[ITEMS start]

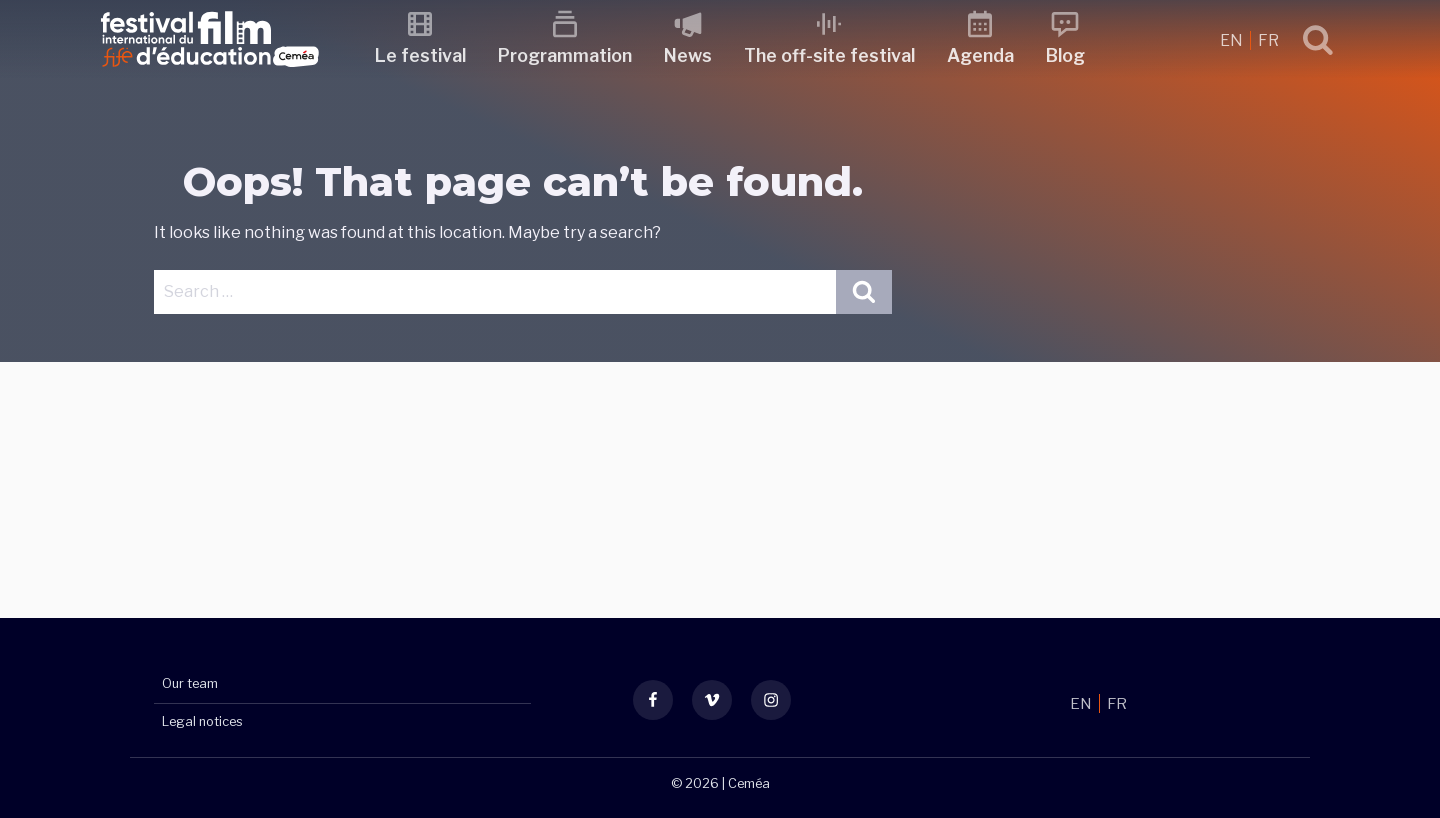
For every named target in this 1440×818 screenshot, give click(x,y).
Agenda (986, 55)
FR (1268, 40)
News (694, 55)
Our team (190, 684)
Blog (1071, 55)
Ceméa (749, 783)
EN (1233, 40)
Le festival (426, 55)
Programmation (571, 55)
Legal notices (202, 721)
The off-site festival (835, 55)
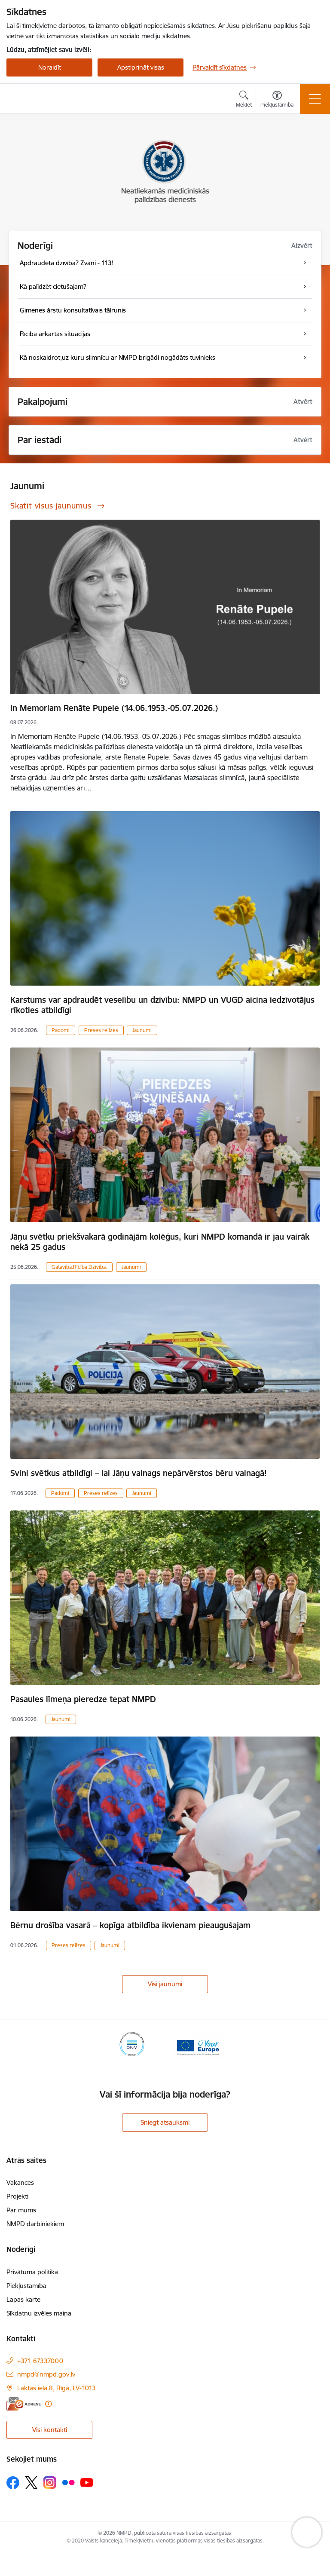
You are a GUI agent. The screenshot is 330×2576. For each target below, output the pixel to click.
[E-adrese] (23, 2404)
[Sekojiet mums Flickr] (68, 2482)
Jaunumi (142, 1030)
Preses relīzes (101, 1030)
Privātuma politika (32, 2272)
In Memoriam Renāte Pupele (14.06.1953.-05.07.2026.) (114, 708)
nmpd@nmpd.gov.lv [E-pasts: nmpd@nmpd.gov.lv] (46, 2374)
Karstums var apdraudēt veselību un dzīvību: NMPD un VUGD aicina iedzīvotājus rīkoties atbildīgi (162, 1005)
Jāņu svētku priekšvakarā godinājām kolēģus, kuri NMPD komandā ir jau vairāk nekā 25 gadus (159, 1241)
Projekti (17, 2196)
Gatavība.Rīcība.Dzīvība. (79, 1267)
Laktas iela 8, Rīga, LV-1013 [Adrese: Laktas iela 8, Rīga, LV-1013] (56, 2388)
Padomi (61, 1030)
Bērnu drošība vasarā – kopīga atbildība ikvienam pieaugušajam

[ITEMS end]

INSTRUCTIONS FOR THE TASK
Write out all the records above again without the pictures, switching "screenshot" to "image" and leaving everything else unchanged.

SOLUTION FOR THIS PROBLEM
For every named target in this 1440×818 image, give click(x,y).
Agenda (986, 55)
FR (1268, 40)
News (694, 55)
Our team (190, 684)
Blog (1071, 55)
Ceméa (749, 783)
EN (1233, 40)
Le festival (426, 55)
Programmation (571, 55)
Legal notices (202, 721)
The off-site festival (835, 55)
You are a GUI agent. The image is 330×2576. For each target below, output the pixel to click.
[E-adrese] (23, 2404)
[Sekojiet mums Flickr] (68, 2482)
Jaunumi (142, 1030)
Preses relīzes (101, 1030)
Privātuma politika (32, 2272)
In Memoriam Renāte Pupele (14.06.1953.-05.07.2026.) (114, 708)
nmpd@nmpd.gov.lv [E-pasts: nmpd@nmpd.gov.lv] (46, 2374)
Karstums var apdraudēt veselību un dzīvību: NMPD un VUGD aicina iedzīvotājus rīkoties atbildīgi (162, 1005)
Jāņu svētku priekšvakarā godinājām kolēģus, kuri NMPD komandā ir jau vairāk nekā 25 gadus (159, 1241)
Projekti (17, 2196)
Gatavība.Rīcība.Dzīvība. (79, 1267)
Laktas iela 8, Rīga, LV-1013 [Adrese: Laktas iela 8, Rīga, LV-1013] (56, 2388)
Padomi (61, 1030)
Bērnu drošība vasarā – kopīga atbildība ikvienam pieaugušajam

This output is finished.